Если. Новостные ленты последних дней были непрестанной хроникой насилия. В столице убиты двадцать шесть Учителей, по всей стране — сотни. Тысячи, десятки тысяч их исчезли бесследно, очевидно, спасаясь от неминуемой расправы. Вот теперь настал и его черёд бежать.
Логично предположить, что судьба Учителей во всех посёлках будет одинакова, и к младшим группам уже никого не пришлют. Дети так ни от кого и не узнают об опасности ксенофобии, об ужасах гражданских войн, о развитии общества, о нейтронных бомбах. Всё это им придётся познавать на личном опыте.
Воображение сыграло с ребятишками злую шутку. Универсальный, казалось бы, способ понимания всех проблем — от арифметики и истории до космонавтики — спасовал перед недоступностью иных измерений. Стоило ли им так упорствовать в своём принципе незамалчивания знаний? Кто скажет наверняка?
Впрочем, через тысячи лет общество неизбежно придёт к пониманию того, что Учителя — незаменимы.
Пройдут века и тысячелетия, минут миллиарды лет, погаснут звёзды, Вселенная снова сожмётся в точку — и снова распухнет Большим Взрывом. И в новой Вселенной будут всего лишь три координаты. Или две. Или даже одна.

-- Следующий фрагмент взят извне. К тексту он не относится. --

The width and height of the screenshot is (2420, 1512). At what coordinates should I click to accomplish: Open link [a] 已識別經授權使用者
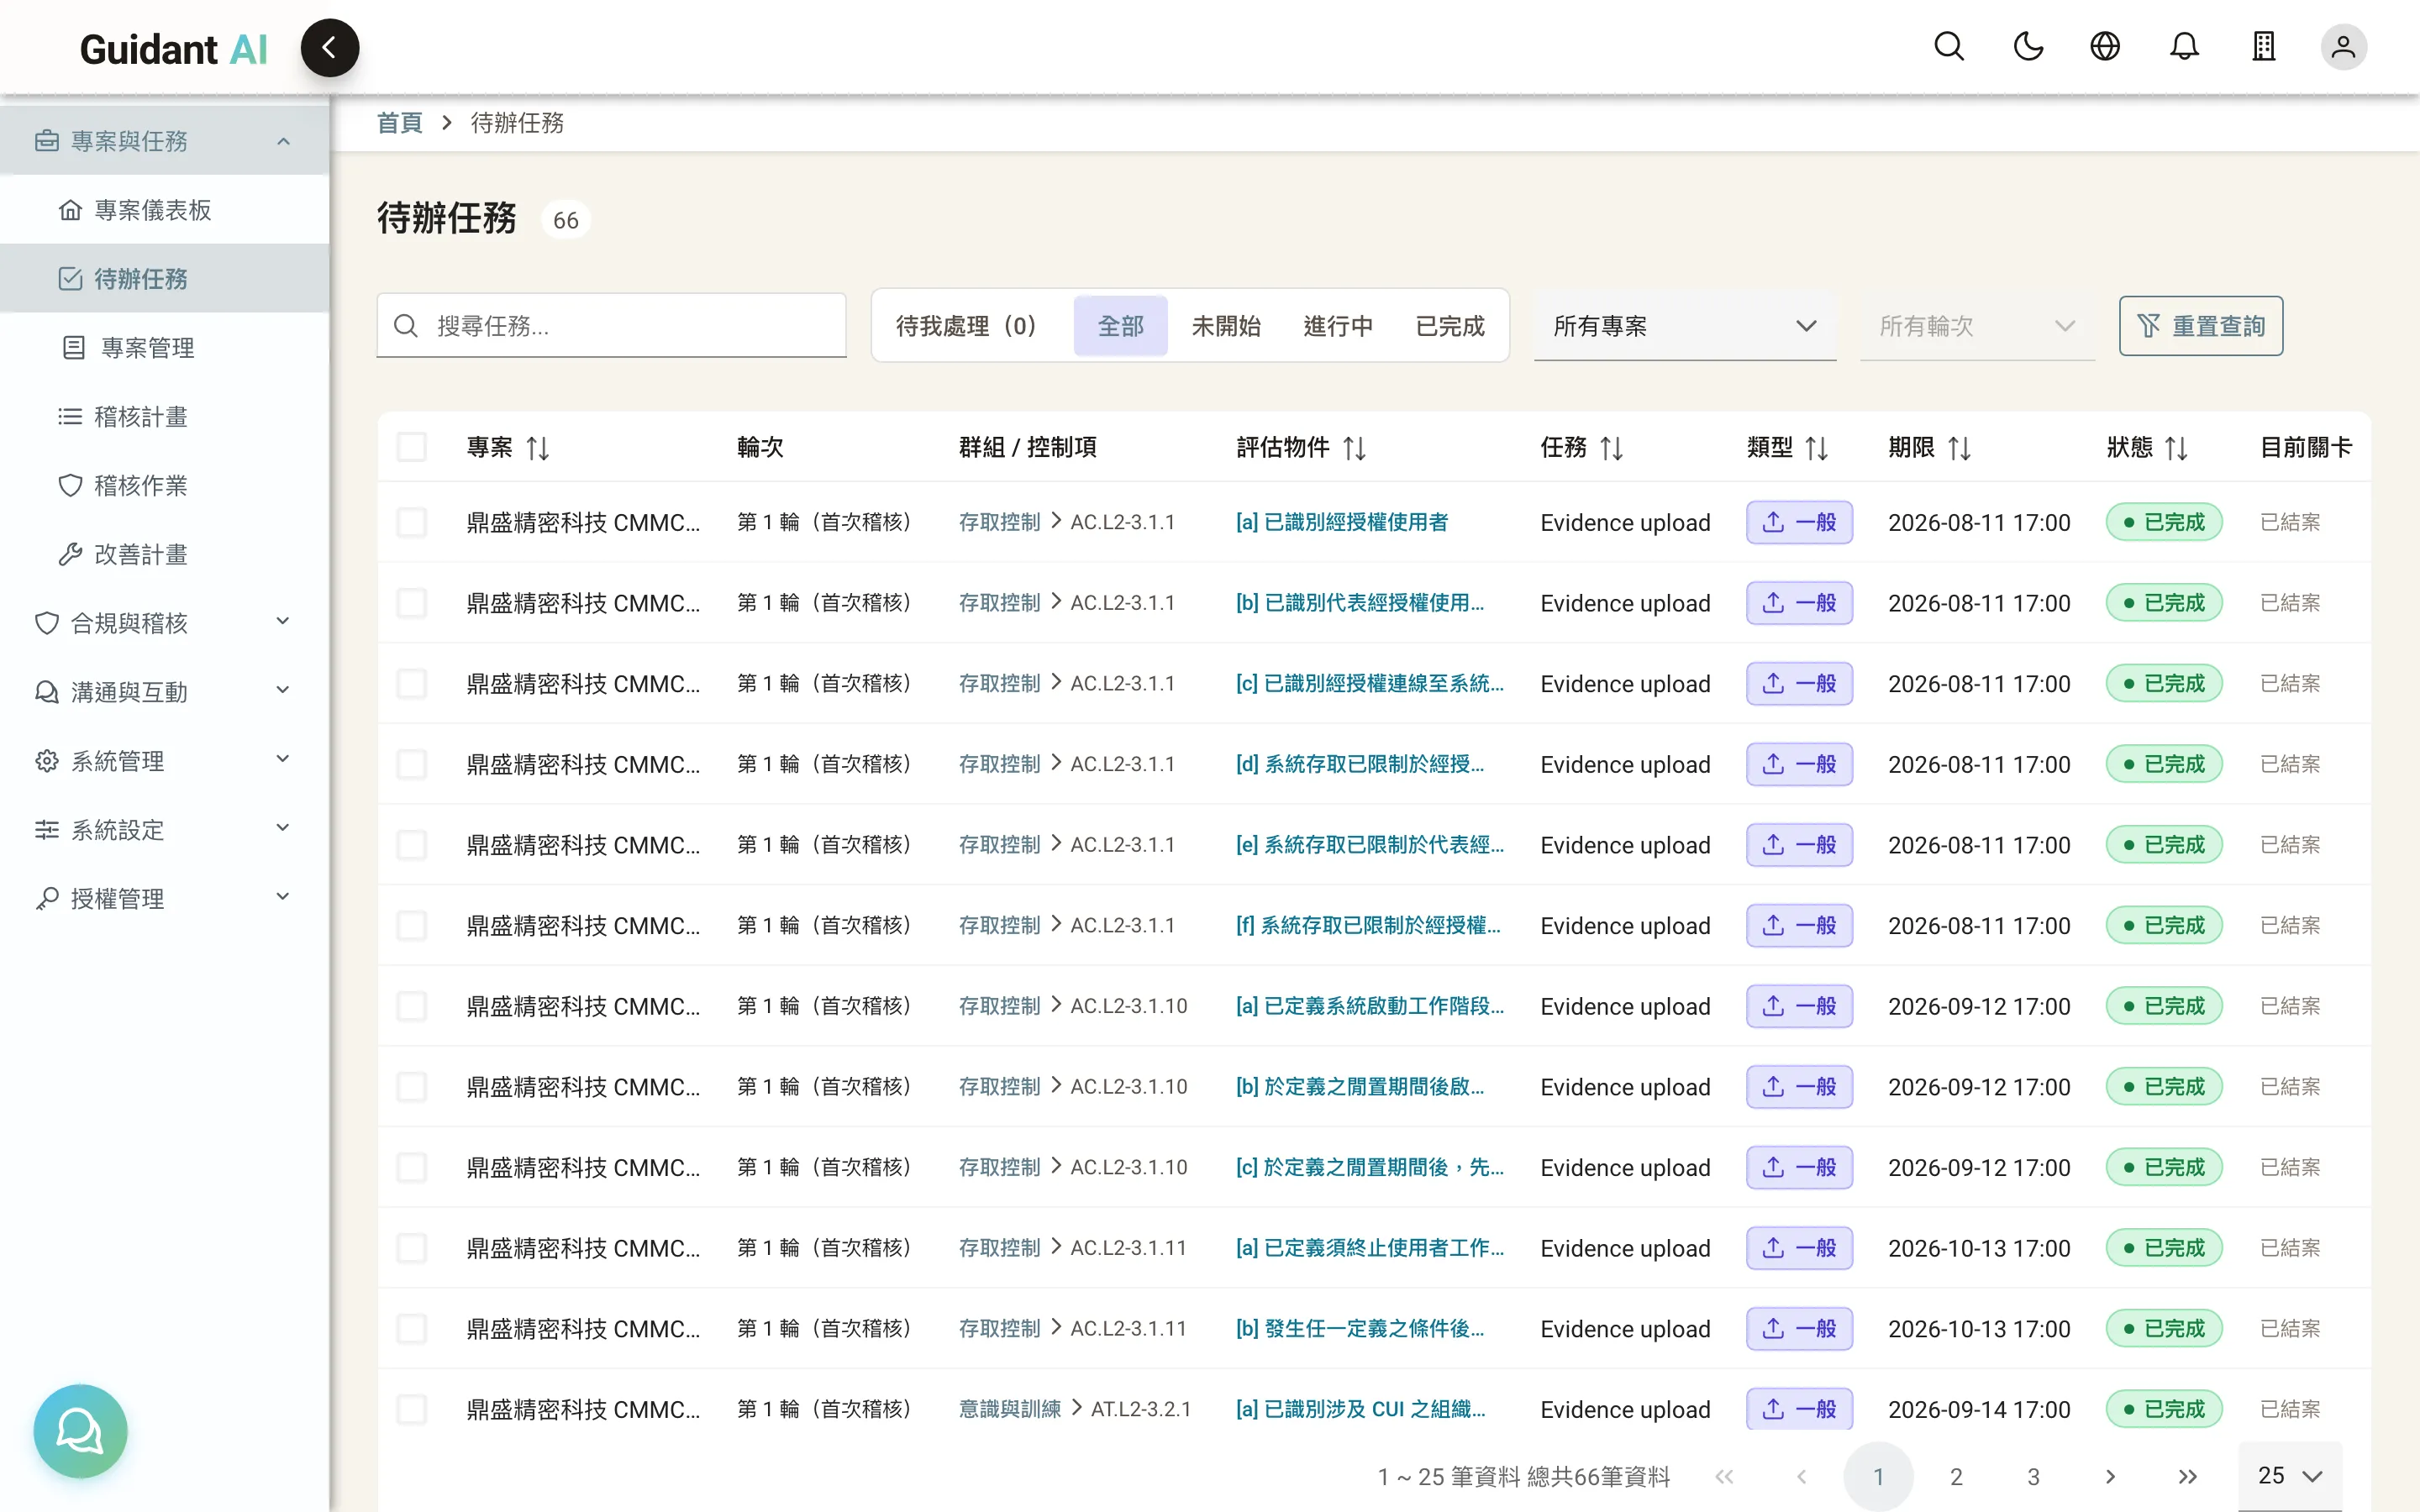coord(1342,522)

До того, как мир снова наполнится дустой, пройдёт ещё много-много таких циклов.
Ну, а пока он, Муклиний, пойдёт пешком на юг. Туда, где простираются заросли гашких и толстых деревьев. Куда не ступала ещё ножка фугуля из этого четвертьлупия. Туда, где плещется вода в куних и дустых озёрах, чистых, как лимфа.
Туда, где он попытается окончательно и во всех деталях вообразить себе этот убогий, трёхмерный мир.